## Énoncé du problème 1
Répondez aux questions suivantes à partir du passage fourni :
(a) Quelles entreprises auront beaucoup plus de poids dans la négociation des tarifs ?
(b) À quelle date la revalorisation du Smic est-elle prévue ?
(c) Que signifie le sigle ANIA ?
## Énoncé du problème 2
Résumez le passage fourni en deux phrases.
## Énoncé du problème 3
Recopiez à l'identique, dans le passage fourni, tout ce qui va de « La répercussion de » jusqu'à « négociation de la GMS. ».

## Passage fourni

* * * *

Cette proposition de loi vise à redéfinir les relations contractuelles de toutes les parties prenantes de la chaîne agroalimentaire : de la production agricole à la distribution finale du produit de consommation. L’objectif est de pouvoir mieux répartir la valeur ajoutée de la filière agroalimentaire entre tous les acteurs en accordant notamment une meilleure rémunération aux producteurs et en sanctuarisant le prix des matières agricoles dans leur négociation avec les transformateurs et les distributeurs. 

Même si tous les acteurs s’accordent à dire qu’il est important de mieux protéger le revenu des agriculteurs afin de ne pas fragiliser cette filière déjà fortement impactée, il reste néanmoins des incertitudes sur la mise en application de cette loi et des enjeux importants pour les industriels agroalimentaires vis-à-vis de la grande distribution. 

En effet, les distributeurs auront à cœur de maintenir un niveau de prix bas vis-à-vis de leurs consommateurs et leur marge de négociation ne pourra se réaliser que sur les coûts de transformation des produits. Cela risque d’entrainer inexorablement des tensions sur les négociations de prix avec les entreprises de transformation agroalimentaire. 

Le rapport de force peut néanmoins être différent en fonction de la taille des entreprises concernées et des marchés de distribution ; des ETI ou grands groupes industriels auront beaucoup plus de poids dans la négociation des tarifs tandis que des PME industrielles spécialisées sur un marché à marque distributeur seront fortement dépendantes des enseignes de distribution. 

Les enjeux de maintien de la rentabilité sont majeurs pour les entreprises industrielles agroalimentaires dans un contexte inflationniste de flambée des prix des matières premières agricoles, de l’énergie, des emballages et des salaires.  L’augmentation des coûts salariaux est déjà réelle car le secteur agro-alimentaire emploie une forte proportion d’employés rémunérés au niveau du Smic dont la revalorisation prévue au 1er octobre 2021 pèse déjà sur la rentabilité des sociétés. 

La répercussion de la hausse des prix de vente auprès des distributeurs est donc un enjeu prioritaire pour les dirigeants du secteur agroalimentaire depuis le début de l’année 2021. De nombreuses entreprises expriment des difficultés à pouvoir répercuter cette hausse des coûts auprès de leurs distributeurs. L’ANIA (Association Nationale des Industries Agroalimentaires) interpelle le gouvernement depuis plusieurs mois sur les difficultés rencontrées mais les injonctions gouvernementales ont peu de poids dans les fameux box de négociation de la GMS.

* * * *

[Éléments du jeu de données]
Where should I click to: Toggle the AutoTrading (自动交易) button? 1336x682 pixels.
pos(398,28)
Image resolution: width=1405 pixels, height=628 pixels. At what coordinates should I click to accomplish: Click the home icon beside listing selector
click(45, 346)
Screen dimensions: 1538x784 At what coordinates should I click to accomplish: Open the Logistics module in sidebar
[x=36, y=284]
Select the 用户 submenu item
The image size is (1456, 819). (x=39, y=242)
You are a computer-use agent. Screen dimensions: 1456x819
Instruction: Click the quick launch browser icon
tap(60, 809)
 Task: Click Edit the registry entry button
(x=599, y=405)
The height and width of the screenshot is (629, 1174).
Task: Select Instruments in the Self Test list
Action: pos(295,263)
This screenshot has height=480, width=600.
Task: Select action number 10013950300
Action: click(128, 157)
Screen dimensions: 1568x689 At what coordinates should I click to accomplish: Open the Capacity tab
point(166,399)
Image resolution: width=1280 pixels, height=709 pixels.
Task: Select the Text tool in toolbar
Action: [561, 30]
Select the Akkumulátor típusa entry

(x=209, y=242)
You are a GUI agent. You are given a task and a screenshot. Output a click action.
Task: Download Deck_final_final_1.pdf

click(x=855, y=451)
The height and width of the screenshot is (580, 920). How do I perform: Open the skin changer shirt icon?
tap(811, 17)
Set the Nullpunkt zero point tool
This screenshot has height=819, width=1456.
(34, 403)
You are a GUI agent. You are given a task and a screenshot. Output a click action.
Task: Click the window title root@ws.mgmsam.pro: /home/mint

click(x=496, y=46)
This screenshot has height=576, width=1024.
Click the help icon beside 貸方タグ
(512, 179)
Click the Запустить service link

* * * *

## Résultat attendu 1
(a) Les ETI ou grands groupes industriels.
(b) Au 1er octobre 2021.
(c) Association Nationale des Industries Agroalimentaires.

## Résultat attendu 2
La proposition de loi vise à mieux répartir la valeur ajoutée de la filière agroalimentaire, notamment en accordant une meilleure rémunération aux producteurs et en sanctuarisant le prix des matières agricoles. Des incertitudes subsistent toutefois, car les distributeurs voudront maintenir des prix bas, ce qui risque de tendre les négociations avec les industriels, déjà confrontés à une hausse des coûts qu'ils ont du mal à répercuter.

## Résultat attendu 3
La répercussion de la hausse des prix de vente auprès des distributeurs est donc un enjeu prioritaire pour les dirigeants du secteur agroalimentaire depuis le début de l’année 2021. De nombreuses entreprises expriment des difficultés à pouvoir répercuter cette hausse des coûts auprès de leurs distributeurs. L’ANIA (Association Nationale des Industries Agroalimentaires) interpelle le gouvernement depuis plusieurs mois sur les difficultés rencontrées mais les injonctions gouvernementales ont peu de poids dans les fameux box de négociation de la GMS.